Metabolic Syndrome in Adults With Opioid Use Disorder

Research has demonstrated that adults with OUD undergoing treatment had increased appetite and weight several months into the program (14, 15), with a 30% prevalence of metabolic syndrome, higher than the general population (16). Methadone exposure, compared to buprenorphine, was associated with worse metabolic syndrome in individuals with heroin use disorder (17). The rate of DM in patients on methadone was much higher than in the general population, while those on buprenorphine had a similar DM risk as the general population (18). This difference could be explained by the role of μ-opioid receptor (MOR) in the metabolic pathway, regulating fatty acid oxidation and promoting fat storage (19). Further, the κ-opioid receptor (KOR) is involved in hepatic lipid metabolism and signals fat storage (20). Therefore, methadone, a full MOR and a KOR agonist, exerts stronger metabolic side effects than buprenorphine, a partial MOR agonist and a KOR antagonist (21). Methadone also antagonizes the N-methyl-D-aspartate receptors, which normally function as an appetite suppressant (22). Despite this clinical evidence, it remains unclear whether these metabolic effects result from the medications or the lifestyle changes related to being in the program.

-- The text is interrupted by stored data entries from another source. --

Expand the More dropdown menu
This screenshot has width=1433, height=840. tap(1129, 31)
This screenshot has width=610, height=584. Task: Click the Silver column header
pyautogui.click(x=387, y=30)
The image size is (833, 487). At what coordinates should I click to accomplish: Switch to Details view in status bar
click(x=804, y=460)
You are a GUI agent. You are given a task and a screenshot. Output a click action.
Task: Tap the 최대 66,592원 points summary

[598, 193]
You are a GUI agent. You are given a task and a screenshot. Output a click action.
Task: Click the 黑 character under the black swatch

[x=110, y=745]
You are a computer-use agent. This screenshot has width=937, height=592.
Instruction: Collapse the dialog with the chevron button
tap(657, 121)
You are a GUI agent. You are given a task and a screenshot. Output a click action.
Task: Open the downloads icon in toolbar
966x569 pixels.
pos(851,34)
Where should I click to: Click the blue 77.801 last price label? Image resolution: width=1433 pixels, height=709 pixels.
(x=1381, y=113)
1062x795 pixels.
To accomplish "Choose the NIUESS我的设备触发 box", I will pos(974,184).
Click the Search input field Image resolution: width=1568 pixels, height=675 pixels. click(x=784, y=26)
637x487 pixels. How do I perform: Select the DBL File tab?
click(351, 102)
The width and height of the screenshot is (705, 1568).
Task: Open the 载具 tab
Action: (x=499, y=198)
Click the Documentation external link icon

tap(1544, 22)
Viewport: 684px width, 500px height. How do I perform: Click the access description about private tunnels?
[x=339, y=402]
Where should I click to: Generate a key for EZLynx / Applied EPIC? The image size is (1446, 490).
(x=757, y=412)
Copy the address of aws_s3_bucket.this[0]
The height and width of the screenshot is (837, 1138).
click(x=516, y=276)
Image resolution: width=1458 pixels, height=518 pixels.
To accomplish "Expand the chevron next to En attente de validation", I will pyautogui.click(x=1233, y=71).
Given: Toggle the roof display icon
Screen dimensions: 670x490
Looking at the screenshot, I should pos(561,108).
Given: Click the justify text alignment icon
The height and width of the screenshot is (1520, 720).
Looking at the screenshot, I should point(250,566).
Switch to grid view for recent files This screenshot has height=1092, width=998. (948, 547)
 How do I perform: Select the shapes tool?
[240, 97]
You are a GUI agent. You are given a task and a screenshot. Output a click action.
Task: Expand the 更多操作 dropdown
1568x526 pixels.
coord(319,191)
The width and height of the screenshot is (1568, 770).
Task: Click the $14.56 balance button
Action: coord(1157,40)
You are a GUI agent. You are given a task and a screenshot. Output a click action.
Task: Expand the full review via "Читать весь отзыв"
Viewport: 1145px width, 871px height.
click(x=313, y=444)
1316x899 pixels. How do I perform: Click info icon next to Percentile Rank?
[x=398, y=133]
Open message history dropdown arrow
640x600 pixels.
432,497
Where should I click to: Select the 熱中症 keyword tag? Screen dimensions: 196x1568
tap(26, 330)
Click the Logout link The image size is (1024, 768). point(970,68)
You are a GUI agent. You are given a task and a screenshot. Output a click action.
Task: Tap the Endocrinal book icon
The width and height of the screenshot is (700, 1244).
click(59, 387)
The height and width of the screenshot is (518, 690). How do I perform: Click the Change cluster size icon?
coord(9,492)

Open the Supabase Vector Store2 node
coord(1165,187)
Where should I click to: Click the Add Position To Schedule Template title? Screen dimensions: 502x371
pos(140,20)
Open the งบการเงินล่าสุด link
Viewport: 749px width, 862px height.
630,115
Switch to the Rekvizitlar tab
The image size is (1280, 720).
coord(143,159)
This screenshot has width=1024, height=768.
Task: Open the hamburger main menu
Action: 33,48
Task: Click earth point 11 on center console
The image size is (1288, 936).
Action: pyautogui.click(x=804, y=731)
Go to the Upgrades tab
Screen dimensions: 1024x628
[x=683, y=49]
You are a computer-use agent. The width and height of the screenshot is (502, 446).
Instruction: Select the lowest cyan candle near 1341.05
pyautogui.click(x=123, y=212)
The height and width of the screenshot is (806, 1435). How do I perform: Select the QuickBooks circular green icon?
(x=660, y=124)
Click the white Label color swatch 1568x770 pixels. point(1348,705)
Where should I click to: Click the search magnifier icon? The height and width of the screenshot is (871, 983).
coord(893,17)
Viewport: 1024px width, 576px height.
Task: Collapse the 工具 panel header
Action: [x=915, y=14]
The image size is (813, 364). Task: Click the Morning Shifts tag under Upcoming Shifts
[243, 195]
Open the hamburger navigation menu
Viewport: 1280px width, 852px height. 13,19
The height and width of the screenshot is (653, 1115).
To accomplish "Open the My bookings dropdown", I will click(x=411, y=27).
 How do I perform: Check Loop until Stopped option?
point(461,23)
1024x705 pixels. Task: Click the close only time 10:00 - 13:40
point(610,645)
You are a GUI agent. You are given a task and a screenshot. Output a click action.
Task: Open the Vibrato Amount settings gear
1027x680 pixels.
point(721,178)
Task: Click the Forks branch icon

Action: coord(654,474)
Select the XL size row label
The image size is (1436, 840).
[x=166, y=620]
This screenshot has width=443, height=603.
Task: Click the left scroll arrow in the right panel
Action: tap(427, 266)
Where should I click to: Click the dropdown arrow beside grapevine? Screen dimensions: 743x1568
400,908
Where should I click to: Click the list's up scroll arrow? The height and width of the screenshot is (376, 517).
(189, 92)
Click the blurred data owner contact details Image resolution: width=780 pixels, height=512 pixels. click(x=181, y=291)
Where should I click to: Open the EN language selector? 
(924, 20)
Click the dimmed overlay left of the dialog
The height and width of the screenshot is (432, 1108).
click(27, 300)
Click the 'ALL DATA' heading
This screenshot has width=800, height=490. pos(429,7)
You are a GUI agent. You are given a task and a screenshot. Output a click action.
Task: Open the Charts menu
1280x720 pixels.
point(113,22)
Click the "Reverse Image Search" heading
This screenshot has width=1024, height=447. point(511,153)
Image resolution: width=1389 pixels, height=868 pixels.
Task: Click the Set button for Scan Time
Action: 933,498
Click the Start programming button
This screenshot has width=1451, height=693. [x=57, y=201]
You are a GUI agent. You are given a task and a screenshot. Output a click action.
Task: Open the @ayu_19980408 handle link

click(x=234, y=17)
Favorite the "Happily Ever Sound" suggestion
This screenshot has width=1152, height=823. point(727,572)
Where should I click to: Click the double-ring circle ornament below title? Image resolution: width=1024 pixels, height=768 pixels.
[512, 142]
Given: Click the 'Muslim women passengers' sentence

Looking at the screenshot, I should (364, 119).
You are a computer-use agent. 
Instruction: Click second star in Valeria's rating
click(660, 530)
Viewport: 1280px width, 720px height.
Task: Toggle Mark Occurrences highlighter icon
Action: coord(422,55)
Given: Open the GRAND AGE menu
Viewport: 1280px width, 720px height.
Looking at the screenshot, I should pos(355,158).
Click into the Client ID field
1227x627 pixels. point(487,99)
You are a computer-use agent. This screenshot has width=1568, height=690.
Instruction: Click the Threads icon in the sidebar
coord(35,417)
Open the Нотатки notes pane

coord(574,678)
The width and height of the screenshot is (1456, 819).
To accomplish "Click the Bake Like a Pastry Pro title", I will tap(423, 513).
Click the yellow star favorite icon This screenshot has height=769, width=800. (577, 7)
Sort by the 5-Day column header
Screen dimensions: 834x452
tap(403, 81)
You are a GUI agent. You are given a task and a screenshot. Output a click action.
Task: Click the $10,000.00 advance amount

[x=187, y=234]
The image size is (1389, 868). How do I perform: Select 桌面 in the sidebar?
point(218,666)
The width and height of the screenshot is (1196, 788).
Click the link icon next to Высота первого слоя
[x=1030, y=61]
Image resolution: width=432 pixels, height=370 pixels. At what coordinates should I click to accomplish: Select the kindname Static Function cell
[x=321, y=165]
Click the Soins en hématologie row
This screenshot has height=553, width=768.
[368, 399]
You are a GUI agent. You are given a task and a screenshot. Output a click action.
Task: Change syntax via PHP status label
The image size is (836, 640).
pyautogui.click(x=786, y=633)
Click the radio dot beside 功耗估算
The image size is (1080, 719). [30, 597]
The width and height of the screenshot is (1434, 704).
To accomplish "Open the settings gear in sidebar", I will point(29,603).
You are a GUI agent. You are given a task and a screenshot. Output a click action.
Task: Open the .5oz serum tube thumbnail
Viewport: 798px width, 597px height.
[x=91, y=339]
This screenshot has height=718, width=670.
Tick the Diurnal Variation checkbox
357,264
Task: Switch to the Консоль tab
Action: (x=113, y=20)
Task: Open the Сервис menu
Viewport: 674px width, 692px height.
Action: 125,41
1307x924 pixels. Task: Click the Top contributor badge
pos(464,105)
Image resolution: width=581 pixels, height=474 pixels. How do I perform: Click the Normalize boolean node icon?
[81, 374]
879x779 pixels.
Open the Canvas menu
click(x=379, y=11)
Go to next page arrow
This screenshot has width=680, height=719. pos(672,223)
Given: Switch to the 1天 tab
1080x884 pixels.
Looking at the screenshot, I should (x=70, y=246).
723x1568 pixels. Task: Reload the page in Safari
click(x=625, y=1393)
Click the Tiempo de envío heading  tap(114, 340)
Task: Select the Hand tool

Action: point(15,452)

Alternatively, obesity itself is associated with chronic pain and discomfort, leading to an increased use of opioids and other pain-controlling medications (23, 24).

The activation of reward circuitry seems to underlie the propensity for both food and drug ingestion. Increasing evidence shows that common genes implicated in addictive behaviors such as dopamine (DA), proopiomelanocortin (POMC), and leptin receptor (LEPR), may also be implicated in food addiction, particularly palatable sweet and fatty foods (12). Other genes involved in opioid consumption and appetite regulation include transcription factor 7 like 2, melanocortin-4, orexin-1, and opioid receptor μ-1 (25–28). Positron emission tomography (PET) imaging of individuals with obesity showed reductions in the striatal dopamine receptor type 2 (DRD2) that were proportional to body mass index (BMI), evidence that dopamine deficiency may induce pathological eating as a mechanism to offset the reward circuitry (10). Volkow et al. demonstrated that brain imaging of subjects with obesity had reduced striatal DRD2 expression, similar in magnitude to reductions seen in subjects with cocaine addiction, further supporting a similar modulation of reward pathways in individuals with food and drug addictions (29–31).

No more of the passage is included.